Becoming a full-time mom after my second child was born was not my best season of life. I missed my work as an InterVarsity campus staff worker—a job I loved deeply. And I was jealous of my husband, Brian, because he still got to share appetizers and do Proxe Stations and have great conversations with college students while I was changing diapers and reading Amelia Bedelia ten times in a row.
Now that my youngest is two-and-a-half, I’ve been able to return to work very part-time. But, amazingly, I’ve actually come to appreciate the great things about staying home with my two kids and all that that entails: swimming at the warm pool at the Y, visiting the aquarium, and even playing inside when it’s -10 degrees outside (a common occurrence in Duluth)!
Even more amazing is the fact that we’re choosing to add another child to our family. God has called us to adopt and we have obeyed. Bring on more diapers!
Committed to Home and Campus
As Brian and I juggle work and family, we continue to feel committed to effect change in both spheres—on campus and at home. By God’s strength and guidance, we’ve been able to do that—and even, at points, to thrive in the midst of it. Here are a few strategies that have been helpful to us in making both family life and ministry on campus priorities.
1. Get the kids involved in publicity. We made a sign for campus this fall and had our kids paint their feet and walk across it. It was the perfect addition to our art project. Afterward, my daughter said, “That was the most fun I’ve ever had!”
2. Eat on campus. We are currently doing a replant at a school, which means, among other things, that Brian is trying to hang out everywhere he can on campus all the time. So we eat bag lunches in the student union and dinner in the cafeteria. The kids love being in the “castle” (the main building on campus), the dining hall provides ample healthy (and cheap!) choices for them, and Brian and I get to have dinner with our kids and students. Bonus: We don’t have to do the dishes, and the students love hearing our kids’ happy voices as they play hide and seek around the cafeteria.
3. Bring the kids with you! Sometimes, when Brian is out of town, I bring the kids along with me to large group. I’ll pop in a movie for the kids or ask one or two students to keep them during the 35 minutes of my talk. The rest of the time they sing, sit on students’ laps, and open doors for conversations that otherwise may not have happened. Similarly, Brian will take them along to events like pancake outreaches on campus when I have my women’s Bible study. As a result, our kids start to say things like, “Oh, I know Paul and Andy” when we are praying and talking about campus life at home. They feel more involved and less frustrated.
This has even worked as I’ve started to do more training for new InterVarsity staff. Colleagues found housing for all four of us during the last bit of some training I was leading in La Crosse, Wisconsin. Our host family loved having our kids around so much that they allowed them to take a bath in their master-bath Jacuzzi!

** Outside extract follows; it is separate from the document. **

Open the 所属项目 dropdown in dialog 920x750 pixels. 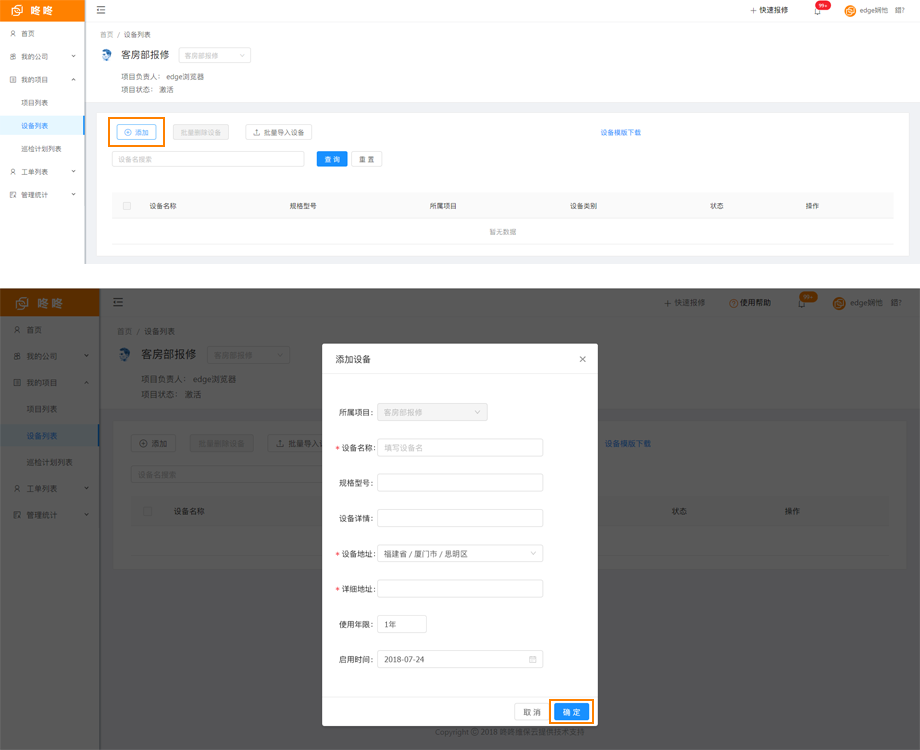pyautogui.click(x=432, y=412)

4. Sometimes, don’t bring the kids with you! I have a very close, amazing girlfriend who does babysitting swapping with me every Friday. Brian and I also pay a friend to watch the kids on Tuesdays so I can work. And we have a large pool of babysitters who are not on campus so that when we need help for weekend events, we are not pulling students away from the event!
Whenever I leave and the kids are having a hard time, I do feel a twinge of “ick.” But then when I come home from work, it’s with a sense that I was in the right place.
5. Do all kinds of ministry as a family. We don’t just do campus ministry together. We also host a church small group in our home every Wednesday night. We volunteer at a homeless shelter downtown. We adopt a family to bless at Christmas. Doing ministry together makes it a normal part of life, not just “work.”
6. Practice disciplines. I used to study, read, ponder, journal, and enjoy long quiet times and study days. That doesn’t happen very often now. But I do still make time for those things. Sometimes it means the kids have quiet time in the middle of the afternoon so I can do my Bible study (though more often it means I stay up late). Other times I listen to worship music or Scripture during the day while we go about our business. Brian and I also take time away from our kids to do retreats.
It also means I set aside time to do things I enjoy. I am a communicator; if I’m not doing that consistently, part of me dies. So I set aside time to blog. And I go to the Y. I get my workout in while the kids get their swim lessons or playtime in.
Developing World Changers
Sometimes when I’m at home, I wish I were on campus. Other days, the opposite is true. But instead of feeling like a failure in both, I can receive the affirmation I feel from the Holy Spirit to keep doing both.
I don’t know how all working moms or couples do it, but I know that at the end of the day, I am committed to both my family and my campus being transformed by Jesus—and becoming world changers.
Sandi is an evangelist for Jesus, cloth diapers, and fair-trade chocolate. She has been on staff with InterVarsity for 15 years in various campus ministry, training, and teaching roles. She and her husband, Brian (an InterVarsity area director in northern Minnesota and northwestern Wisconsin), love to enjoy Duluth, Minnesota, with their two kids, Calista and Elam.